→ **The problem**: Each word in the data below should be copied exactly; the images should not.
─── Extracted data ───
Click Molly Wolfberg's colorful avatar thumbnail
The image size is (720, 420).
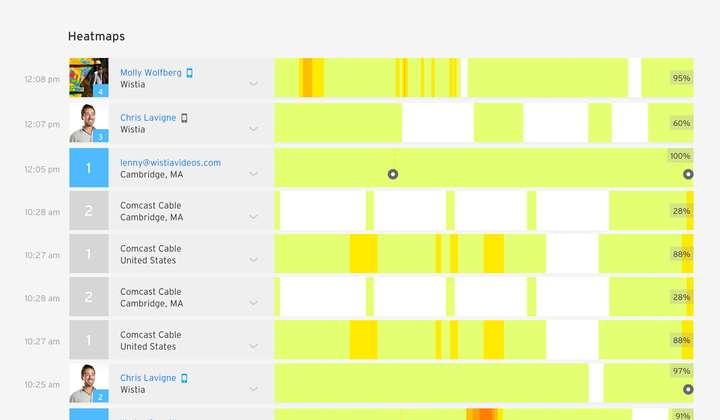click(88, 78)
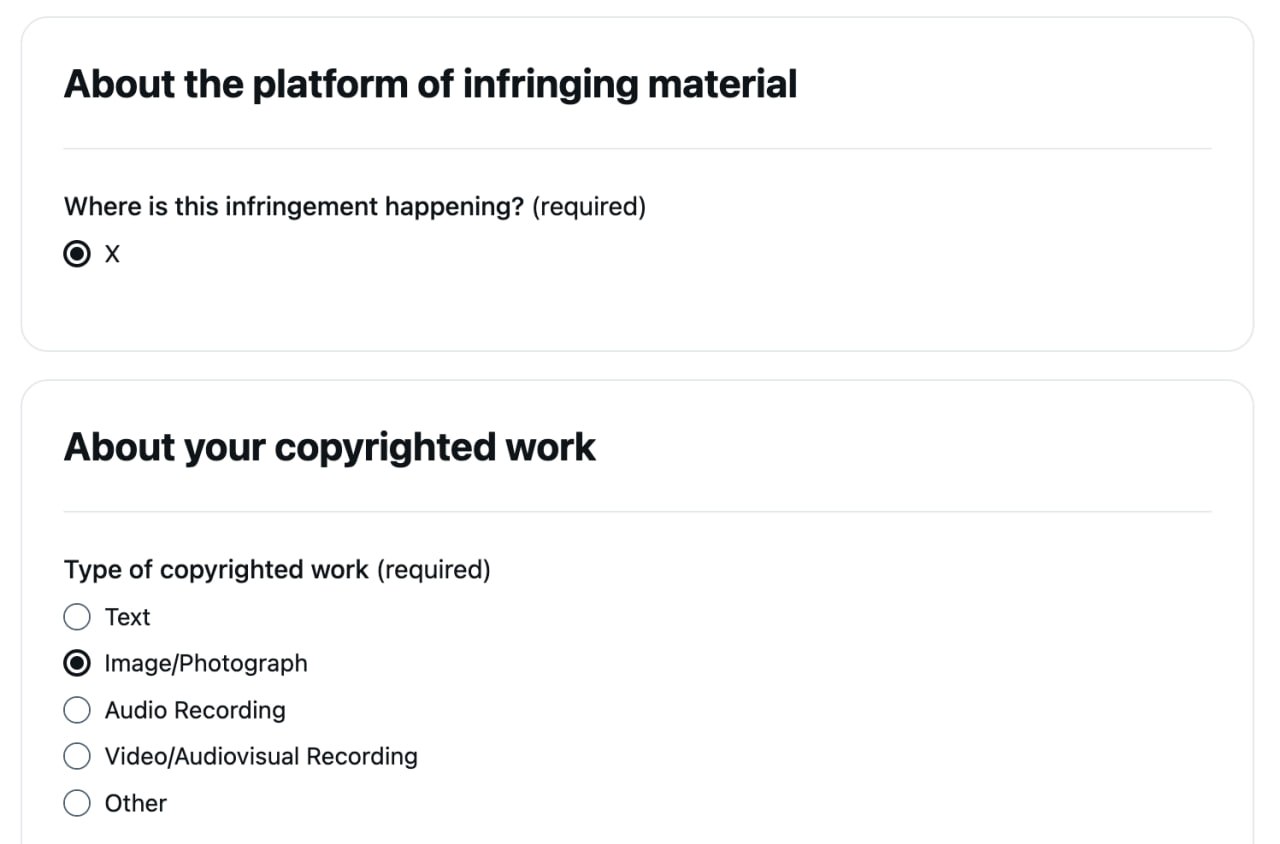This screenshot has width=1280, height=844.
Task: Click the Image/Photograph label text
Action: point(205,663)
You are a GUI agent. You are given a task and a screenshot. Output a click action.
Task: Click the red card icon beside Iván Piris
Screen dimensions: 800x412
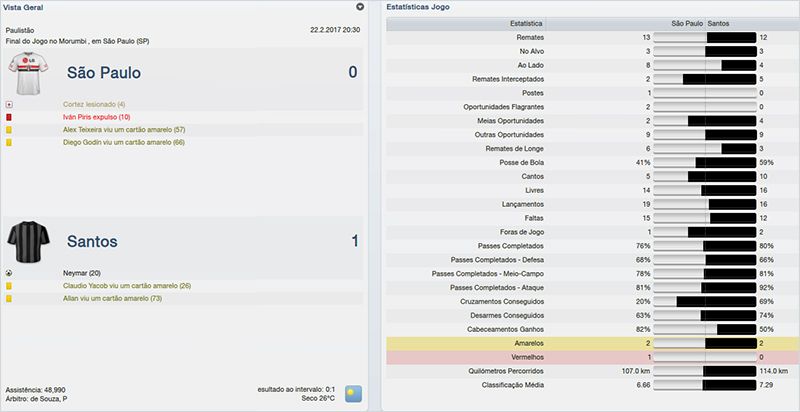[x=9, y=117]

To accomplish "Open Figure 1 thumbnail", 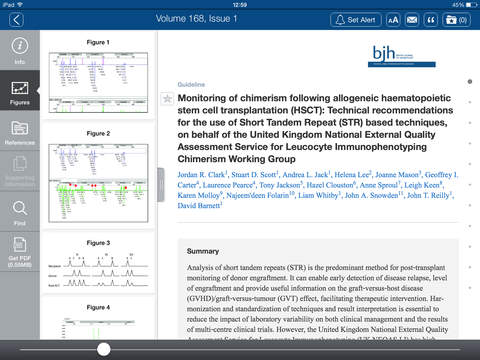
───
→ **The completed task**:
Click Molly Wolfberg's colorful avatar thumbnail
The image size is (720, 420).
click(88, 78)
This screenshot has width=1280, height=844.
Task: Click the Image/Photograph label text
Action: point(205,663)
You are a GUI agent. You are given a task and a screenshot. Output a click action.
Task: Click the red card icon beside Iván Piris
Screen dimensions: 800x412
[x=9, y=117]

To accomplish "Open Figure 1 thumbnail", 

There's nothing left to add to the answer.